Historical scholarship has demonstrated that with the demise of the Soviet threat, neoconservatives, bankers, military contractors and other elites felt an acute need for a replacement, for a new larger-than-life enemy.
Although the particulars of this “enemy deficit” were new in the 1990s, the problem faced by ruling elites was not. First, governments seek to control their populations, and magnified outside threats have always served as a primary means of control. Like cowboys driving a herd of cattle while shooting at imaginary Indians, governments brandish threats to make their citizens circle the wagons and hunker down. Secondly, everyday people aren’t eager to march off to war. Without a scary, often demonized outside threat, elites would face much more difficulty building public support for their militarism. Without wars, they wouldn’t be able to realize the profits they derive from seizing other countries’ resources, producing war materiel, or loaning huge sums to governments doing massive military spending.
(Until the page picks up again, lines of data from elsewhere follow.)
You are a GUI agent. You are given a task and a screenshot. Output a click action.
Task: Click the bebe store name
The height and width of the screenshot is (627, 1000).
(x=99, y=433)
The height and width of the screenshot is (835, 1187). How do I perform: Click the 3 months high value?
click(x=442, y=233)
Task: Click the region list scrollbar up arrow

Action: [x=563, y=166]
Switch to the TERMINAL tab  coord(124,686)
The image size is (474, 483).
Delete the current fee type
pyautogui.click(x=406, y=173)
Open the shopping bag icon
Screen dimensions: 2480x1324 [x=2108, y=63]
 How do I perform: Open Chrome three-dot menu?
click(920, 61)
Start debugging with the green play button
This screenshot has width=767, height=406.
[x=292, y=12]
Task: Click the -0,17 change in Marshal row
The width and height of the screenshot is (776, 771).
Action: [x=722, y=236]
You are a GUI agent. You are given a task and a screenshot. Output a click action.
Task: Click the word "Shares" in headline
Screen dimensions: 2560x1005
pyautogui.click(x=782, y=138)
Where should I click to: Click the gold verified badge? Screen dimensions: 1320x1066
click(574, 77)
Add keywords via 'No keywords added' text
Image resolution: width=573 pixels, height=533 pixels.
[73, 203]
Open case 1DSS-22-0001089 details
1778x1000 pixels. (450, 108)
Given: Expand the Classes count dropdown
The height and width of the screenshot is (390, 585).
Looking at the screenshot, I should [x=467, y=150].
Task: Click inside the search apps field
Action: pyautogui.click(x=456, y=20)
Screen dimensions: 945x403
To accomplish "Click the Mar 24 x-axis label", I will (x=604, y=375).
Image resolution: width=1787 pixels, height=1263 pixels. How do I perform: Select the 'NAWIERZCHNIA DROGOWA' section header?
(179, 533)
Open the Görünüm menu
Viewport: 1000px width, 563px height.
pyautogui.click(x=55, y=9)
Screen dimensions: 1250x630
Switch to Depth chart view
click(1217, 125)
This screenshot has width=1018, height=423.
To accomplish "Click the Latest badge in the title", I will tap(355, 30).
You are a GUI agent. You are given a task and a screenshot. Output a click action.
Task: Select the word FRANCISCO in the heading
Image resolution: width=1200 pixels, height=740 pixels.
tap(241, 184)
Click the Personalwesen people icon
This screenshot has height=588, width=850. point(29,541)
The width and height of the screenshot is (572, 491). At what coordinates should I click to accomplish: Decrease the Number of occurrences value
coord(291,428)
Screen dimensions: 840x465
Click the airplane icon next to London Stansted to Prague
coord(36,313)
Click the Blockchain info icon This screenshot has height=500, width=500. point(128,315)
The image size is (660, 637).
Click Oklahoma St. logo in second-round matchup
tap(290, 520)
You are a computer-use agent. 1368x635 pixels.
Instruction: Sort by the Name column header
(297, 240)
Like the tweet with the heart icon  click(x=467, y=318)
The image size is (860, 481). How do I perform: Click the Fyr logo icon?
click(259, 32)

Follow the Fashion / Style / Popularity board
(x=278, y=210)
Thus one of the time-honored ways to generate public support for wars is by provoking, simulating or reporting attacks attributed to defined enemies. In fact, neoconservatives were quite explicit about their desire for a traumatic event dramatizing a formidable new enemy. By 2000, the Project for the New American Century (PNAC) pointed out that it would be impossible to increase military spending and pursue America’s global-domination project, “absent some catastrophic event-like a new Pearl Harbor.” Cheney, Rumsfeld, and Wolfowitz were all members of PNAC when it issued this call; just months later, they held powerful positions in the Bush administration.
Patterns Under the Radar
But was Pearl Harbor a uniquely “catastrophic event” in American history? Let’s look at three other examples with an eye to connecting the dots:
- the Mexican-American War of 1846 involved a provocative incursion into Mexico which caused the Mexicans to fire on troops under Gen. Zachary Taylor. As a result of its easy victory, the young Republic gained a vast area, including California and most of today’s Southwest.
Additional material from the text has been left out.